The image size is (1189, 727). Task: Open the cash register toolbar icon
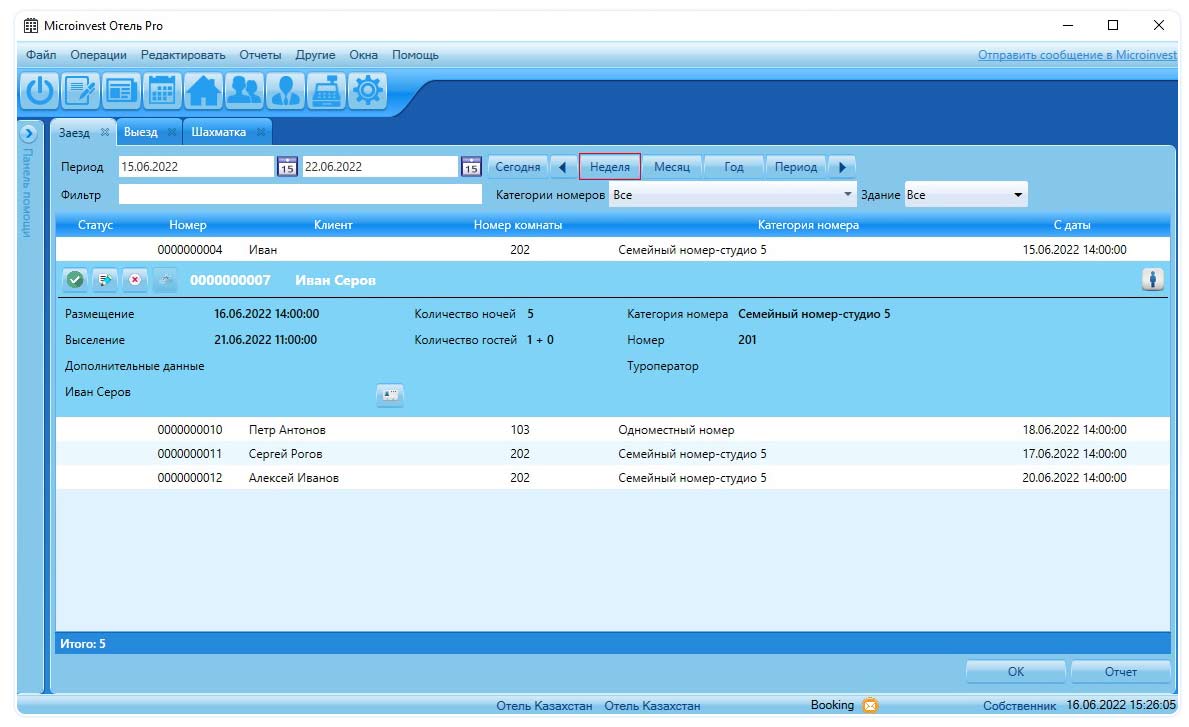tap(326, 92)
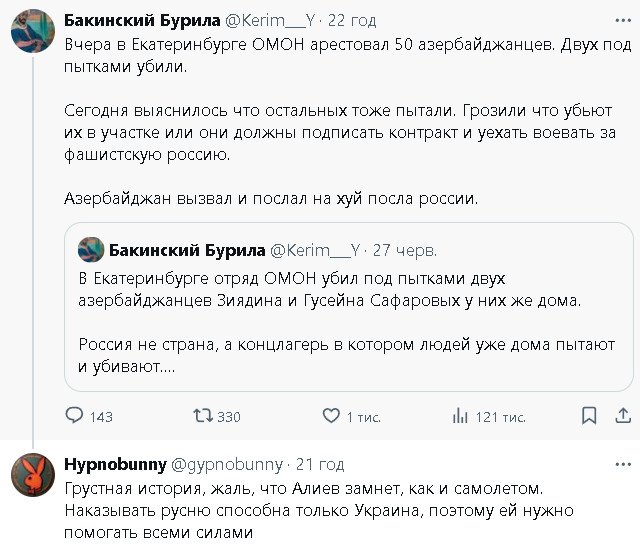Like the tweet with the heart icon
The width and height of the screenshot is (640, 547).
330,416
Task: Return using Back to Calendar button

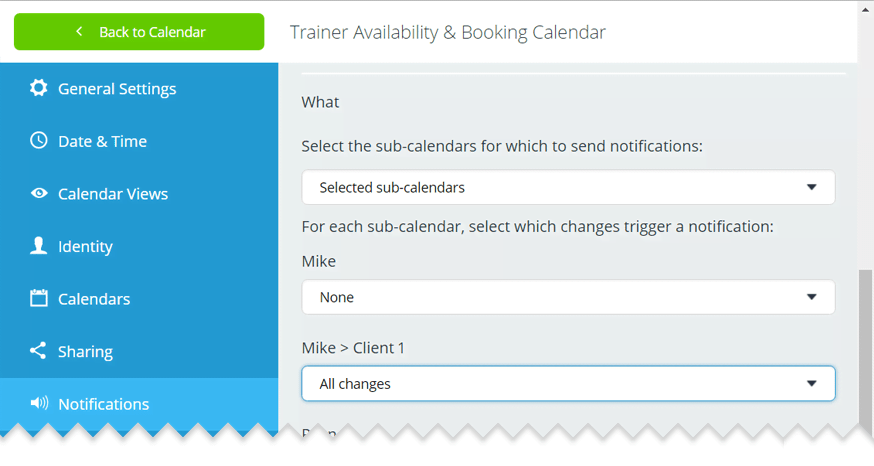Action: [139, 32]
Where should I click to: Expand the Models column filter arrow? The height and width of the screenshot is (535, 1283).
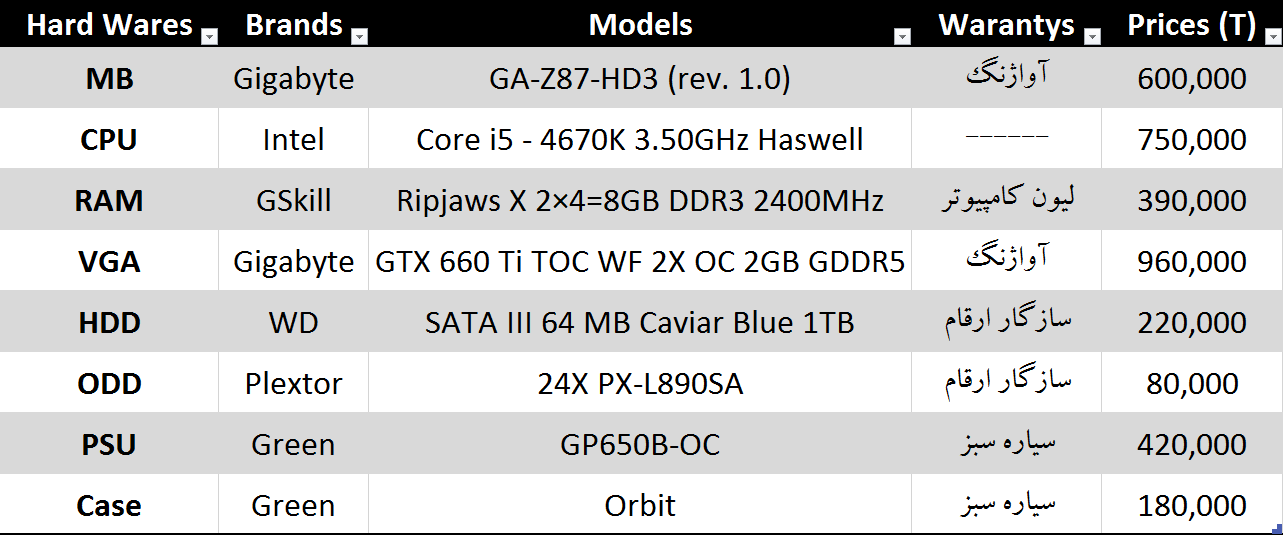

======

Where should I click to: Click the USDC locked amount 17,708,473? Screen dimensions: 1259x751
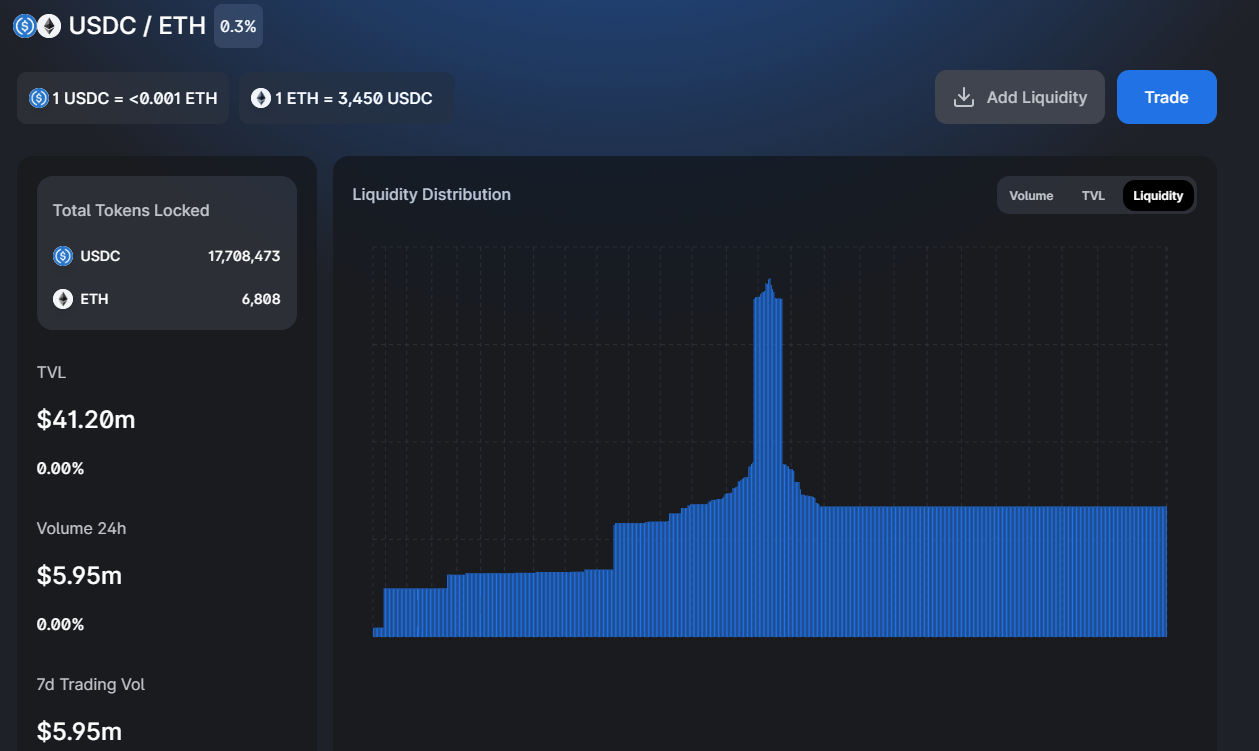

======

Skipping every picture, transcribe exactly the lines above from the one containing "The image size" through the one containing "Where should I click to: Expand", both included.

▶ [Written solution]
The image size is (1189, 727). Task: Open the cash register toolbar icon
tap(326, 92)
Like the tweet with the heart icon
The width and height of the screenshot is (640, 547).
330,416
Task: Return using Back to Calendar button

Action: [139, 32]
Where should I click to: Expand the Models column filter arrow? The height and width of the screenshot is (535, 1283).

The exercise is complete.